Inhibition of mitochondrial remodeling by cyclosporine A preserves myocardial performance in a neonatal rabbit model of cardioplegic arrest

Abstract

Mitochondrial permeability transition pore opening is associated with apoptotic signaling and alterations in mitochondrial structure and function. We tested whether inhibition of mitochondrial permeability transition pore opening with cyclosporine A preserved mitochondrial structure and function after cardioplegic arrest and whether this preservation is associated with improved myocardial performance. Langendorff-perfused neonatal rabbit hearts were perfused for 30 minutes with Krebs-Henseleit buffer (CCP; n = 6) or Krebs-Henseleit buffer containing 2 mumol/L of cyclosporine A (CCP+CsA; n = 6) followed by 60 minutes of normothermic crystalloid cardioplegia (CCP) and 60 minutes of reperfusion. Control hearts (non-CCP; n = 6) were constantly perfused for 150 minutes without cardioplegic arrest. In comparison with non-CCP, CCP was associated with Bax translocation to the mitochondria, cytochrome c release, and greater frequency of terminal deoxynucleotidyl transferase-mediated dUTP nick end labeling-positive myocytes These changes were also associated with deficits in isolated mitochondrial oxygen consumption at complex I. CsA pretreatment minimized or prevented all these findings.
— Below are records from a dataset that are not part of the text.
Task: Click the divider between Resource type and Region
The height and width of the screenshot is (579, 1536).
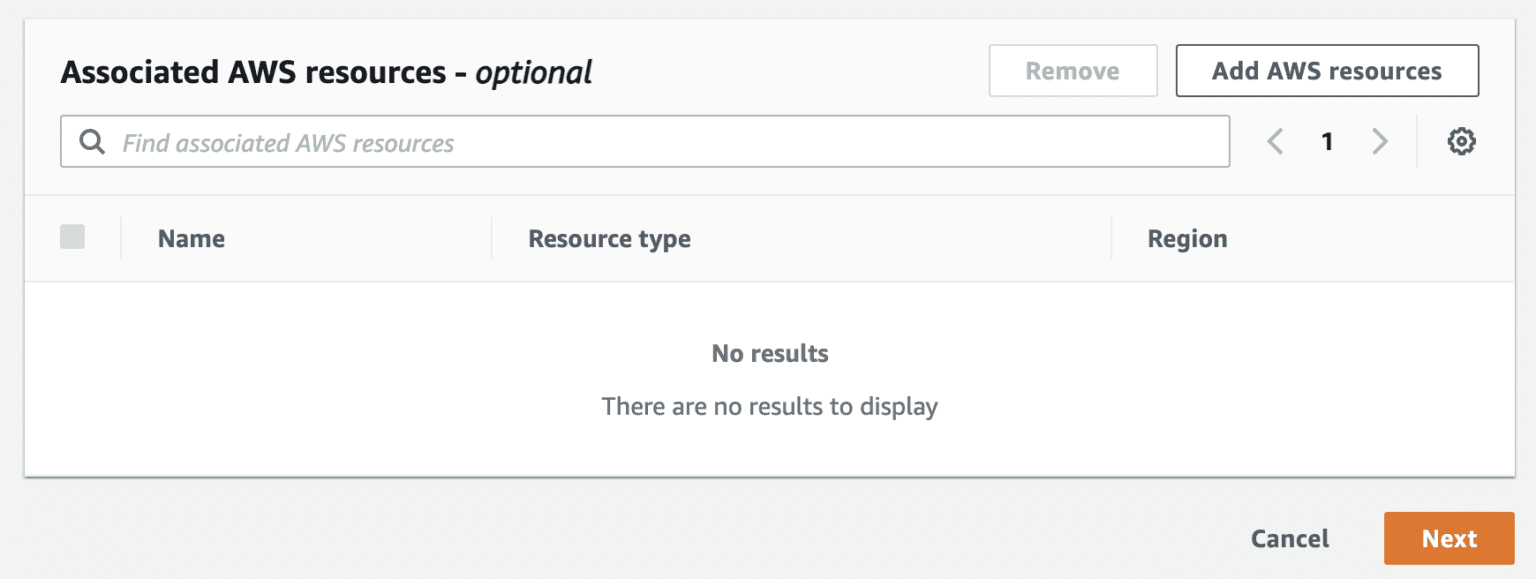Action: click(1110, 238)
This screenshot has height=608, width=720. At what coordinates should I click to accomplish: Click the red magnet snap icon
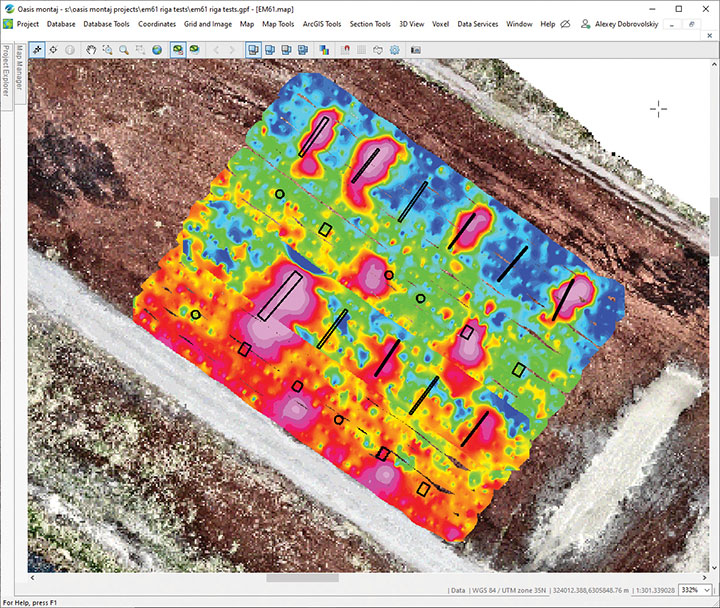click(346, 48)
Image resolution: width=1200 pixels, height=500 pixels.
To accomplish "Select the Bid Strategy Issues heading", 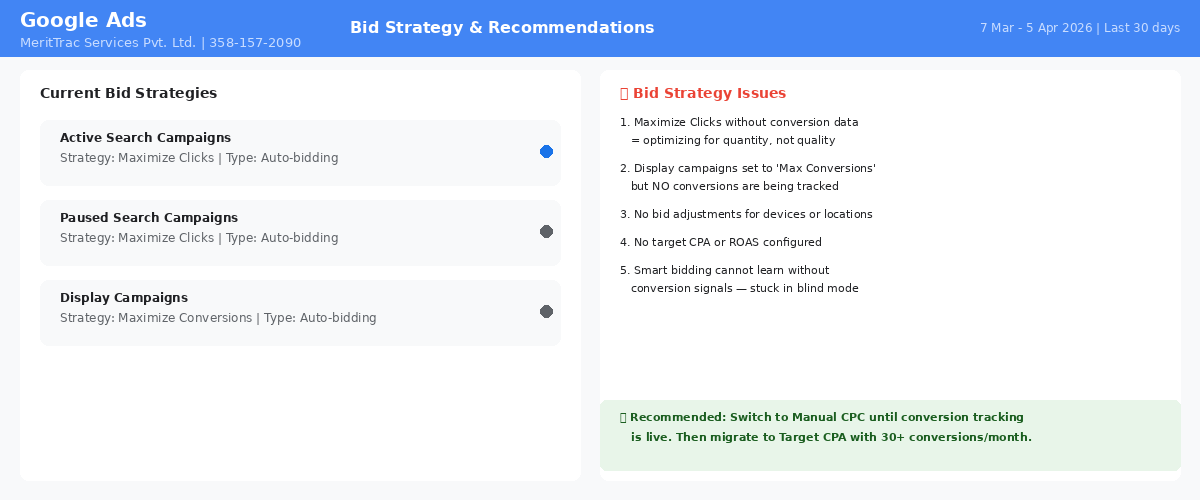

Myocardial performance (systolic pressure, maximum positive and negative dP/dt, and elevated left ventricular end-diastolic pressure) at 5, 15, 30, and 60 minutes after reperfusion was diminished in CCP hearts when compared with non-CPB, and these deficits could be minimized with cyclosporine A pretreatment. (P < .05 all comparisons) Cyclosporine A prevents apoptosis-related mitochondrial permeabilization and dysfunction after cardioplegic arrest. This protection is associated with improved myocardial performance. Prevention of mitochondrial permeability transition pore opening is a valuable target for mitochondrial (and myocardial) preservation after neonatal cardioplegic arrest.